Born in Beirut in 1952, Mona Hatoum is of Palestinian descent and British nationality. This latest exhibition of an unprecedented scale has gathered over 100 works of this leading contemporary artist in various media, ranging from performance, video, photography, works on paper to installation and sculpture. Some of the must-sees are highlighted for you here to spend more time experiencing and understanding them.
Grater Divide, 2002
Hatoum’s artistic practice often features modifying or scaling up familiar objects from daily life into threatening or hostile sculptures up to human proportions. This cold and solid room divider was based on a foldout cheese grater and now aggressively blocking the view of visitor across the exhibition room. If standing close enough, one may even have the feeling of going to be peeled.
Light Sentence, 1992
This installation made up of piling square wire mesh lockers gives an illustration of animal cages. It also reminds of stacked and uniform architecture not unfamiliar to large cities. Thanks to up and down movements of the simple household lightbulb hanging in the centre, the walls of the dedicated exhibition room was showered with enchanting shadow patterns while the moving shadows give visitors swaying feelings as though they are on a boat sailing in the sea.
Map (clear), 2014
Definitely no one would have missed this large world map consist of numerous glass marbles lying on the floor in front of the view of Paris city. All the marbles of this amazing piece are not fixed to the floor, infusing a sense of instability and vulnerability as movements of viewers may possibly shift parts of it or even destroy it. It also creates an unwelcoming surface to pass or walk on. Map is also a recurrent theme of Hatoum’s works, quite some other works with this theme can be found in the exhibition too.
Twelve Windows, 2012
This beautiful installation of twelve pieces of Palestinian embroidery hanging in a room by steel cables may not be the most attention-seeking. However, its subtle beauty originates from the artist’s determination to preserve the traditional skill of Palestinian needlework which is endangered by exile and dispersion of Palestinians all over the region. Each ‘window’ symbolises a key region of Palestine.
Natura Morta (Medical Cabinet), 2012
Those seemingly appealing objects exhibited in a medical cabinet are actually in the forms of hand grenades in colourful glass. They are presented as precious objects to be aesthetically appreciated by viewers. However, they are marked with malevolent undertone at the same time. Thinking of the series of Medicine Cabinets by Damien Hirst, this is slightly more visually alluring and underscored by stronger tensions.
There are absolutely much more to see and experience at this exhibition. The wide range of works actually enables us to understand the significance of the artist’s works in today’s art world and to appreciate the diversity and versatility of Mona Hatoum’s artistic practice.

[Source data]
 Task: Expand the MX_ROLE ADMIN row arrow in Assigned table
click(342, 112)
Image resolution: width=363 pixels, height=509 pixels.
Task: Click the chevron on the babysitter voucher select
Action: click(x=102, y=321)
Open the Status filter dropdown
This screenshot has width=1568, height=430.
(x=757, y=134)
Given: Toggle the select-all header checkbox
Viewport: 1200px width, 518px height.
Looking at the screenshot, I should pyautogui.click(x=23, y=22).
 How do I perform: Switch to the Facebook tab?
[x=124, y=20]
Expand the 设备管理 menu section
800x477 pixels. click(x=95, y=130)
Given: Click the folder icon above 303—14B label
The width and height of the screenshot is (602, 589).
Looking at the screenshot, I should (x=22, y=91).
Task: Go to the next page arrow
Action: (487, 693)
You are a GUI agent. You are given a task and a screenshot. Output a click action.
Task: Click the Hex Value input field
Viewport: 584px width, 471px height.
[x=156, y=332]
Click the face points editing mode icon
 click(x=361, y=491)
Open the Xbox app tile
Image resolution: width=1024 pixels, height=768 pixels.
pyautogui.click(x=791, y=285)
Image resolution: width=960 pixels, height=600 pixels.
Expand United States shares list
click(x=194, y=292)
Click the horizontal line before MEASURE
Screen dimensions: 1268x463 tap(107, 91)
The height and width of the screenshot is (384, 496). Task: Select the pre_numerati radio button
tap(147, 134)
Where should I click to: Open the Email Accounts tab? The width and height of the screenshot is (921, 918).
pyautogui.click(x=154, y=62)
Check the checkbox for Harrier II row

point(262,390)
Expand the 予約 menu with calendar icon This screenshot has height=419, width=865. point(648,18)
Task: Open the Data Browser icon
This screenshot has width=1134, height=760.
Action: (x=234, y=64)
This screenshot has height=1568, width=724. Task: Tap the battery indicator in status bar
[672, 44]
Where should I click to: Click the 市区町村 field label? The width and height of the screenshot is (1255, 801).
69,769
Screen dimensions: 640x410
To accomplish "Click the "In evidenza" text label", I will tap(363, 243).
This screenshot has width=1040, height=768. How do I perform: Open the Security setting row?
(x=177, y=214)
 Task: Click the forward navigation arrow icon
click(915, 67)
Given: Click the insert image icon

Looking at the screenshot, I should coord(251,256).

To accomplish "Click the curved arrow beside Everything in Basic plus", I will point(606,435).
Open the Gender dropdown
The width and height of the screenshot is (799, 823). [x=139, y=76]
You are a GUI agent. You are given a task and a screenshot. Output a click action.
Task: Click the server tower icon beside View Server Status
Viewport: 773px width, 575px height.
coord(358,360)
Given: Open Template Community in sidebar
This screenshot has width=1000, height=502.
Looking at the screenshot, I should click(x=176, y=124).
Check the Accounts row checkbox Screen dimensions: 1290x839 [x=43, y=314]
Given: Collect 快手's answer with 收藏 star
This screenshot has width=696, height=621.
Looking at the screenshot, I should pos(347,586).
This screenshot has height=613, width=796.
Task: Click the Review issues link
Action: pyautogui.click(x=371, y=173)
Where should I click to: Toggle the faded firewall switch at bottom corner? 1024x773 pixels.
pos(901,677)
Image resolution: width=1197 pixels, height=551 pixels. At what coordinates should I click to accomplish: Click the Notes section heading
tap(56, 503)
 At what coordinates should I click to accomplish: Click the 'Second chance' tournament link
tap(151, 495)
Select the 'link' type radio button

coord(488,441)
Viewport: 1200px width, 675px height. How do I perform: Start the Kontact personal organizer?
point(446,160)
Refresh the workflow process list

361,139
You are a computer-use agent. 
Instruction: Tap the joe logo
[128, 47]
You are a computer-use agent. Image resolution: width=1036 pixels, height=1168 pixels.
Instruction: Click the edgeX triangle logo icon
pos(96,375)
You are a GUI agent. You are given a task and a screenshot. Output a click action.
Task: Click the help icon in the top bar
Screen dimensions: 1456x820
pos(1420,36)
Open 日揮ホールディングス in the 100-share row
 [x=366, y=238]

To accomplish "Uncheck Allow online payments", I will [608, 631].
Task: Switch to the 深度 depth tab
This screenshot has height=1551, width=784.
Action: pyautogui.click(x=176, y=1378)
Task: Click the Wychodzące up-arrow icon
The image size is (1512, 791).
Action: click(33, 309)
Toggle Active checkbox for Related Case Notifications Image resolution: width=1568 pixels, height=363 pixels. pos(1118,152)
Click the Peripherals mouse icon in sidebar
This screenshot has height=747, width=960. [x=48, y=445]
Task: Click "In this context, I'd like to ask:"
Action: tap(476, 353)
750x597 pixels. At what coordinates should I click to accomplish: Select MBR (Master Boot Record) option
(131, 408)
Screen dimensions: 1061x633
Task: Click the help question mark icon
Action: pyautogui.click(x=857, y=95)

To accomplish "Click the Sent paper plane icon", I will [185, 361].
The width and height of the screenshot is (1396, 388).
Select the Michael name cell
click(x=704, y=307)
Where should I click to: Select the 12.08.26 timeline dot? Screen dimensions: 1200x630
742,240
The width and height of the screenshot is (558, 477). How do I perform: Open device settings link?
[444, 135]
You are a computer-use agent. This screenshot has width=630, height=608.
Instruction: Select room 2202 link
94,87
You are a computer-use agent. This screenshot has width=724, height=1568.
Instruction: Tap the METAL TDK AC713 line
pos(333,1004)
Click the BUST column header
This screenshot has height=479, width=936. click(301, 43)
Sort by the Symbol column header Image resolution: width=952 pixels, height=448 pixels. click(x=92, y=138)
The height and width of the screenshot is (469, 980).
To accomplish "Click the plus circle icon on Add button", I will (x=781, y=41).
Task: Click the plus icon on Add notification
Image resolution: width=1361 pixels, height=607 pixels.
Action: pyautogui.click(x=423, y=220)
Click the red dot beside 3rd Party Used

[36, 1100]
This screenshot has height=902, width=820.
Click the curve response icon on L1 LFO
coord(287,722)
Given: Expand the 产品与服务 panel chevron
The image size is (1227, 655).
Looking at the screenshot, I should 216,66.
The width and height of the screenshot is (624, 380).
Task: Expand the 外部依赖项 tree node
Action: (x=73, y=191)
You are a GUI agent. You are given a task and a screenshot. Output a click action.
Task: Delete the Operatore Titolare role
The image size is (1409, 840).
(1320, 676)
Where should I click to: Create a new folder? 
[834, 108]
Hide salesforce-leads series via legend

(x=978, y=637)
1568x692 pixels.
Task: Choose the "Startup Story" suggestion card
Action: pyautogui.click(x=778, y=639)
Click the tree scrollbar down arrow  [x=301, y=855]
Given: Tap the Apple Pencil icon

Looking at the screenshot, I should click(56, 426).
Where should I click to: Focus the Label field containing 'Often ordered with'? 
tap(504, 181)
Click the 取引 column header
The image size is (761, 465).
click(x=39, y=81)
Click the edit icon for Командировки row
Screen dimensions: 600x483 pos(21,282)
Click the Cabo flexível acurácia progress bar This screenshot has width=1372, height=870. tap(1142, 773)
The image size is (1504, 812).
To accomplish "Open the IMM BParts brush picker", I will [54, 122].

Task goal
Summarize the Mona Hatoum exhibition text in two sentences.

Result
The exhibition gathers over 100 works by Mona Hatoum, an artist born in Beirut in 1952 who is of Palestinian descent and British nationality, in media ranging from performance, video, photography and works on paper to installation and sculpture. Its highlighted works include Grater Divide, Light Sentence, Map (clear), Twelve Windows and Natura Morta (Medical Cabinet), and the wide range of works shows the diversity and versatility of her artistic practice.